0

I have a big matrix import for one .csv more tan 50.000 lines.

I am working with panda and numpy, the matrix is a film data base, I would like to add a new conditional column.

One of the matrix column is genres, is one string with diferentes genres, I want to create a new colum call "Drama_yes_or_no" with one conditional evaluating the column, if the column contains "Drama" in the string write 1.

I am trying with this code but I have this error. ("argument of type 'float' is not iterable", u'occurred at index 424')

def dram_genres(passenger):
    original_title, genres = passenger
    #if genres.find('Drama') != -1:
    if "Drama" in genres: 
        return 'Drama'
    else:
        return 'Not Drama'


# adds new column to dataframe specifying if the film is good/bad
IMDb_data['Drama_or_not'] = IMDb_data[['original_title', 'genres']].apply(dram_genres, axis=1)

IMDb_data[['original_title', 'genres', 'budget','vote_average','Drama_or_not']].head(7)

could you help me please?

◆ ◆ ◆ ◆

#### Challenges:
**A.** According to the post, how many lines does the imported .csv file have?
**B.** Print the part of the post between "I have a big" and "string write 1.", inclusive.
The data after this point comes from a separate source.

#### Given information:
◆ ◆ ◆ ◆

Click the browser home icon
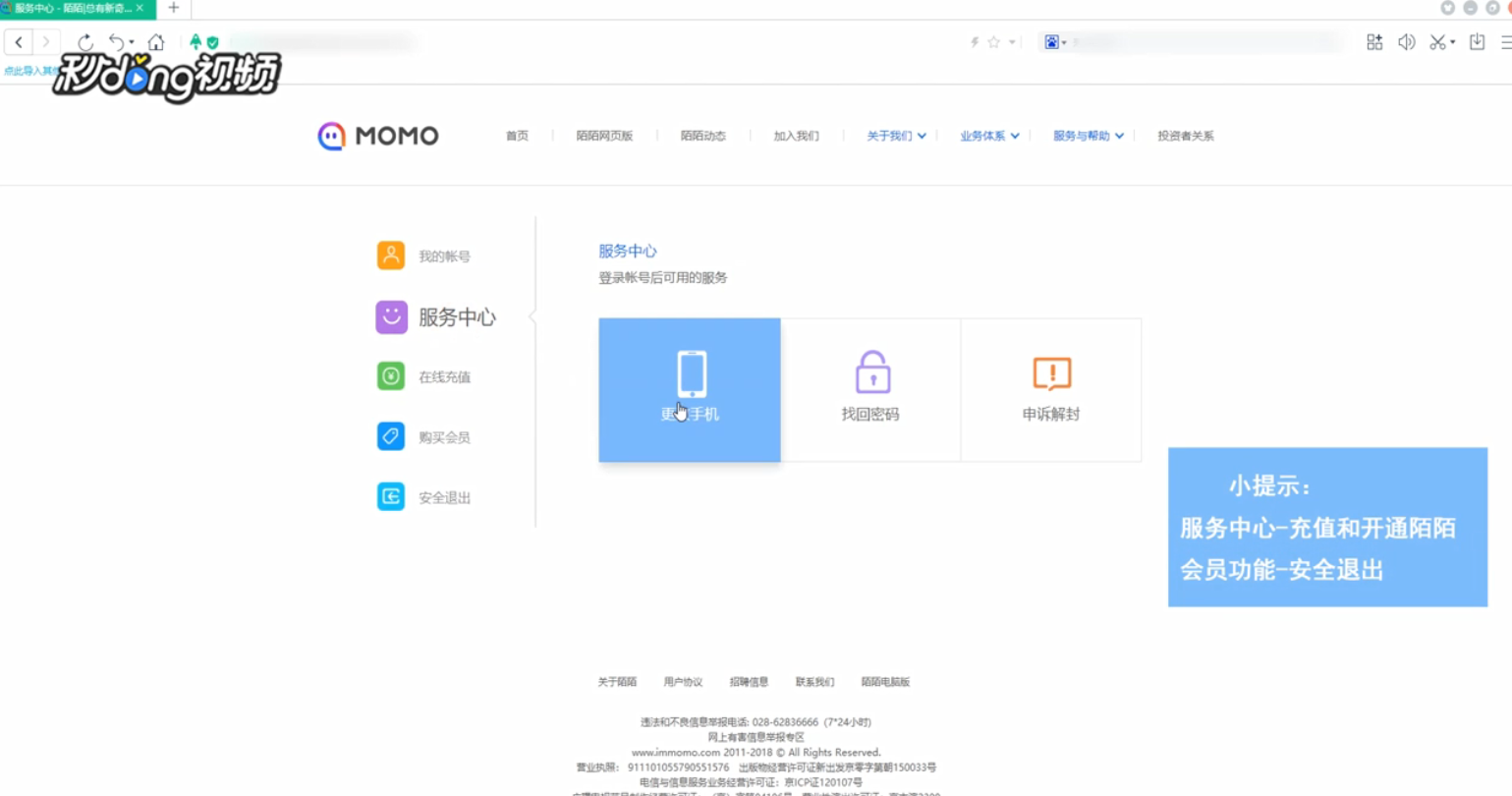This screenshot has width=1512, height=796. point(157,42)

◆ ◆ ◆ ◆

#### In response:
**A.** More than 50,000 lines.

**B.**
I have a big matrix import for one .csv more tan 50.000 lines.

I am working with panda and numpy, the matrix is a film data base, I would like to add a new conditional column.

One of the matrix column is genres, is one string with diferentes genres, I want to create a new colum call "Drama_yes_or_no" with one conditional evaluating the column, if the column contains "Drama" in the string write 1.